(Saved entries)
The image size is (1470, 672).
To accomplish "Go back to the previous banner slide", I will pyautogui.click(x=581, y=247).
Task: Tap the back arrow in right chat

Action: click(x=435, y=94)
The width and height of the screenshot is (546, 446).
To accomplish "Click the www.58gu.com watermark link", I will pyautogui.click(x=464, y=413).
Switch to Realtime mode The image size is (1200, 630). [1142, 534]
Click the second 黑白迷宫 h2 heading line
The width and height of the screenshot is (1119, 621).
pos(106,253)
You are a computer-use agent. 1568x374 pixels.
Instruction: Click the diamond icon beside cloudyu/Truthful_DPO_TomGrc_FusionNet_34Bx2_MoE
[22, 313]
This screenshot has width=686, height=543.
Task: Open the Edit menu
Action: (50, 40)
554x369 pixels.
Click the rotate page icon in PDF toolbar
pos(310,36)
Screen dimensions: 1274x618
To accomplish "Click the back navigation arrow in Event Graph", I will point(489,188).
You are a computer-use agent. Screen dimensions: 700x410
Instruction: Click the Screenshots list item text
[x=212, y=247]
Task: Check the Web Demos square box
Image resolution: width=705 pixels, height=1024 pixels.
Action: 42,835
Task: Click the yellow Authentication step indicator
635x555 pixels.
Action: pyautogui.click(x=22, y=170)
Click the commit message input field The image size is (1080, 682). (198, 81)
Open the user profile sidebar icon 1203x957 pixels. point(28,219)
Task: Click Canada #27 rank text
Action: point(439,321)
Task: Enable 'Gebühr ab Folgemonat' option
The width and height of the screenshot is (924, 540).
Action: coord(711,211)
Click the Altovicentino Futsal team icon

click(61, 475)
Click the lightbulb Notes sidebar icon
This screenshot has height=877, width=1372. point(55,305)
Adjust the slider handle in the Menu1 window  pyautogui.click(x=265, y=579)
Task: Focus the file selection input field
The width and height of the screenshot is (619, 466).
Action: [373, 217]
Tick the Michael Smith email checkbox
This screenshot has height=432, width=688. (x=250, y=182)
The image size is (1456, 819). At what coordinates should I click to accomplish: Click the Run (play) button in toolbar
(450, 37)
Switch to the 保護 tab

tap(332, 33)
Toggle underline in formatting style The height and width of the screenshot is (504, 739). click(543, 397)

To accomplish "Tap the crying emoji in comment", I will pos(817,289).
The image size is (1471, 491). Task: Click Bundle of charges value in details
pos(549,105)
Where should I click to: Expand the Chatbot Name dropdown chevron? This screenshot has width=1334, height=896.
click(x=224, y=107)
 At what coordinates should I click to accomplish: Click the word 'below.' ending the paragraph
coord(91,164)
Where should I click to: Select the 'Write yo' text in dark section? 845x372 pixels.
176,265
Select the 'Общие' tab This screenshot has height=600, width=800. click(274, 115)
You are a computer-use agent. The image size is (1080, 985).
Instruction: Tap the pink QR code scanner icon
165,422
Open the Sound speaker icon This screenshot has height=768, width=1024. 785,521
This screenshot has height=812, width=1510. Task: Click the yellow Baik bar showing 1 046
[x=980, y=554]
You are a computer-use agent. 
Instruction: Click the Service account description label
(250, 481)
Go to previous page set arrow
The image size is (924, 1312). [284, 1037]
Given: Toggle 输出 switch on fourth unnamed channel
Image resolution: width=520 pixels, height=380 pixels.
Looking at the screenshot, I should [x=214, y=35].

**Required work:**
The data must be retyped in full, exactly as it reads.

**Answer to this task:**
The image size is (1470, 672).
To accomplish "Go back to the previous banner slide", I will pyautogui.click(x=581, y=247).
Task: Tap the back arrow in right chat

Action: click(x=435, y=94)
The width and height of the screenshot is (546, 446).
To accomplish "Click the www.58gu.com watermark link", I will pyautogui.click(x=464, y=413).
Switch to Realtime mode The image size is (1200, 630). [1142, 534]
Click the second 黑白迷宫 h2 heading line
The width and height of the screenshot is (1119, 621).
pos(106,253)
You are a computer-use agent. 1568x374 pixels.
Instruction: Click the diamond icon beside cloudyu/Truthful_DPO_TomGrc_FusionNet_34Bx2_MoE
[22, 313]
This screenshot has width=686, height=543.
Task: Open the Edit menu
Action: (50, 40)
554x369 pixels.
Click the rotate page icon in PDF toolbar
pos(310,36)
Screen dimensions: 1274x618
To accomplish "Click the back navigation arrow in Event Graph", I will point(489,188).
You are a computer-use agent. Screen dimensions: 700x410
Instruction: Click the Screenshots list item text
[x=212, y=247]
Task: Check the Web Demos square box
Image resolution: width=705 pixels, height=1024 pixels.
Action: 42,835
Task: Click the yellow Authentication step indicator
635x555 pixels.
Action: pyautogui.click(x=22, y=170)
Click the commit message input field The image size is (1080, 682). (198, 81)
Open the user profile sidebar icon 1203x957 pixels. point(28,219)
Task: Click Canada #27 rank text
Action: point(439,321)
Task: Enable 'Gebühr ab Folgemonat' option
The width and height of the screenshot is (924, 540).
Action: coord(711,211)
Click the Altovicentino Futsal team icon

click(61, 475)
Click the lightbulb Notes sidebar icon
This screenshot has height=877, width=1372. point(55,305)
Adjust the slider handle in the Menu1 window  pyautogui.click(x=265, y=579)
Task: Focus the file selection input field
The width and height of the screenshot is (619, 466).
Action: [373, 217]
Tick the Michael Smith email checkbox
This screenshot has height=432, width=688. (x=250, y=182)
The image size is (1456, 819). At what coordinates should I click to accomplish: Click the Run (play) button in toolbar
(450, 37)
Switch to the 保護 tab

tap(332, 33)
Toggle underline in formatting style The height and width of the screenshot is (504, 739). click(543, 397)

To accomplish "Tap the crying emoji in comment", I will pos(817,289).
The image size is (1471, 491). Task: Click Bundle of charges value in details
pos(549,105)
Where should I click to: Expand the Chatbot Name dropdown chevron? This screenshot has width=1334, height=896.
click(x=224, y=107)
 At what coordinates should I click to accomplish: Click the word 'below.' ending the paragraph
coord(91,164)
Where should I click to: Select the 'Write yo' text in dark section? 845x372 pixels.
176,265
Select the 'Общие' tab This screenshot has height=600, width=800. click(274, 115)
You are a computer-use agent. The image size is (1080, 985).
Instruction: Tap the pink QR code scanner icon
165,422
Open the Sound speaker icon This screenshot has height=768, width=1024. 785,521
This screenshot has height=812, width=1510. Task: Click the yellow Baik bar showing 1 046
[x=980, y=554]
You are a computer-use agent. 
Instruction: Click the Service account description label
(250, 481)
Go to previous page set arrow
The image size is (924, 1312). [284, 1037]
Given: Toggle 输出 switch on fourth unnamed channel
Image resolution: width=520 pixels, height=380 pixels.
Looking at the screenshot, I should [x=214, y=35].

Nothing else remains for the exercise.